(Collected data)
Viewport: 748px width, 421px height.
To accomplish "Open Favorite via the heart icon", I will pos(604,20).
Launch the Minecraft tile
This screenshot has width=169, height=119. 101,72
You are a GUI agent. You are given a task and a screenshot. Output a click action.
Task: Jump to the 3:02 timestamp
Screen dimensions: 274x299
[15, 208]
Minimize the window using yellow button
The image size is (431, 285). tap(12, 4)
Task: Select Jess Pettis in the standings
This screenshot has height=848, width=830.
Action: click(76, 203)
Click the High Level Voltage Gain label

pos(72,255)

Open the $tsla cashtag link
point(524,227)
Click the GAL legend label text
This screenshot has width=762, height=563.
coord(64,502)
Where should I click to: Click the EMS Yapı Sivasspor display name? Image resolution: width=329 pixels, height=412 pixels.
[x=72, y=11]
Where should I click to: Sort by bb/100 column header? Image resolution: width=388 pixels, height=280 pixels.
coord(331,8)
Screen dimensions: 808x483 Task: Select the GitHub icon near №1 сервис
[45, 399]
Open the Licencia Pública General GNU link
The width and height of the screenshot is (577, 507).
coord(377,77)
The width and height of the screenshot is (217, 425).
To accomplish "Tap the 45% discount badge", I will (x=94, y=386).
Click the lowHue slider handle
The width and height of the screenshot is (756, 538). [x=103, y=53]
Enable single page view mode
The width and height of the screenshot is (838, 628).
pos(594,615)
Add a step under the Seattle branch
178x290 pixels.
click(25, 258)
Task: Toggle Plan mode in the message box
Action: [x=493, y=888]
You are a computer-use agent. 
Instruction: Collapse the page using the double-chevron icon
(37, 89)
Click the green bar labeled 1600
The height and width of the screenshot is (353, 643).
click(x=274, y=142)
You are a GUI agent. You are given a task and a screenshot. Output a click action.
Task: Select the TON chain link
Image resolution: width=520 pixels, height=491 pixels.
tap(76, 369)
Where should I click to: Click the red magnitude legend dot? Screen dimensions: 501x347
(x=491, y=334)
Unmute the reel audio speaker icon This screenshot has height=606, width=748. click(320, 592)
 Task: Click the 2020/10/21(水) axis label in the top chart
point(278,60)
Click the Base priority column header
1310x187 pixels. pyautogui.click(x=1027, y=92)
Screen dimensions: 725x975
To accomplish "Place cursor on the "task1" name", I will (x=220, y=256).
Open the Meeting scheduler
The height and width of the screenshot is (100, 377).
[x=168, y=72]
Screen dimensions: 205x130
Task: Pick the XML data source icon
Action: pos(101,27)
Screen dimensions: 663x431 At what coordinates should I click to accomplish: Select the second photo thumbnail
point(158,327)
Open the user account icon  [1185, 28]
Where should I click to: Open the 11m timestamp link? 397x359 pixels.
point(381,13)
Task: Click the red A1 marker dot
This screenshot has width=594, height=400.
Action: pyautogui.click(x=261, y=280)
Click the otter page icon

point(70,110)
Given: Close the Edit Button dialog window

▶ **Task instructions**:
From the line holding "Click the otter page icon" through the last line above, reproduce each line exactly and add nothing.

▶ **Task answer**:
Click the otter page icon

point(70,110)
Given: Close the Edit Button dialog window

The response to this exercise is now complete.